* [Task instructions]
Each line starting at the one that contains "Given: Click the SIGNED" and ending at the one that contains "Remove the CÔNG" must be returned exactly, and the rest of the listing is left out.

* [Material to process]
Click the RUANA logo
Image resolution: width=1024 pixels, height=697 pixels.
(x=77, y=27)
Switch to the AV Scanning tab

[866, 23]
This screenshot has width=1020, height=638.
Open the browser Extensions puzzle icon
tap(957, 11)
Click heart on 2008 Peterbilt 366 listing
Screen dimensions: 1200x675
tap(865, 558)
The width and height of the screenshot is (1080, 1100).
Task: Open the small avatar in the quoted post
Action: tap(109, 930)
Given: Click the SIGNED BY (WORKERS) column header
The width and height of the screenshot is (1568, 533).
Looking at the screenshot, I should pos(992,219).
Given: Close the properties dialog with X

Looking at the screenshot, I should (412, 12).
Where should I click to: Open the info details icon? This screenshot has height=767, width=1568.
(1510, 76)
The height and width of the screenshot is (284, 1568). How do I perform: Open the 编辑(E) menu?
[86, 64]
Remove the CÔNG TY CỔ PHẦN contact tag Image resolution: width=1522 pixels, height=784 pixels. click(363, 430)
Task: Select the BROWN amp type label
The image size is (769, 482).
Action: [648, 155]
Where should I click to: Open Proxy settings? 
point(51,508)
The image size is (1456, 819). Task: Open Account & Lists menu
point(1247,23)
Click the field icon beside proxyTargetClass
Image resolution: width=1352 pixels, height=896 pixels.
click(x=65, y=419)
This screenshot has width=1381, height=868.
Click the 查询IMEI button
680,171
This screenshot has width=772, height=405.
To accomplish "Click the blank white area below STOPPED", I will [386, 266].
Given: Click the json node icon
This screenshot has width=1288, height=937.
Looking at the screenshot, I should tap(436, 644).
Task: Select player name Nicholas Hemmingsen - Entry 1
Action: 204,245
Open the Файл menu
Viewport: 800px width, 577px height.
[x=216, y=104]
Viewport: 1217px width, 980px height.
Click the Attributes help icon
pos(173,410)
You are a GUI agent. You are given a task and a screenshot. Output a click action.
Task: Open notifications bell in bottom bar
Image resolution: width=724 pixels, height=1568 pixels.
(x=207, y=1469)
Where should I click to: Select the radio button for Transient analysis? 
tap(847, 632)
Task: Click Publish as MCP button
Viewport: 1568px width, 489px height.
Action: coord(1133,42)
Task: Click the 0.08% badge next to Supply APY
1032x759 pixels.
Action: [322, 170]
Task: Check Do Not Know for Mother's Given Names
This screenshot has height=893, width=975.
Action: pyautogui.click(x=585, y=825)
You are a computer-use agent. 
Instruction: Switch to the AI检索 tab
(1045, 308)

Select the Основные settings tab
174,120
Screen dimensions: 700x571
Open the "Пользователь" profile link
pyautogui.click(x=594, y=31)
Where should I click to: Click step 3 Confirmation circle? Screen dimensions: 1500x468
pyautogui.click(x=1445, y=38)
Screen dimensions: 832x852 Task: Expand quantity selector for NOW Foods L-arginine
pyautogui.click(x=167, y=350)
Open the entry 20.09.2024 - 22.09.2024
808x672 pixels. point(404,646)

* [Response]
Given: Click the SIGNED BY (WORKERS) column header
The width and height of the screenshot is (1568, 533).
Looking at the screenshot, I should pos(992,219).
Given: Close the properties dialog with X

Looking at the screenshot, I should (412, 12).
Where should I click to: Open the info details icon? This screenshot has height=767, width=1568.
(1510, 76)
The height and width of the screenshot is (284, 1568). How do I perform: Open the 编辑(E) menu?
[86, 64]
Remove the CÔNG TY CỔ PHẦN contact tag Image resolution: width=1522 pixels, height=784 pixels. click(363, 430)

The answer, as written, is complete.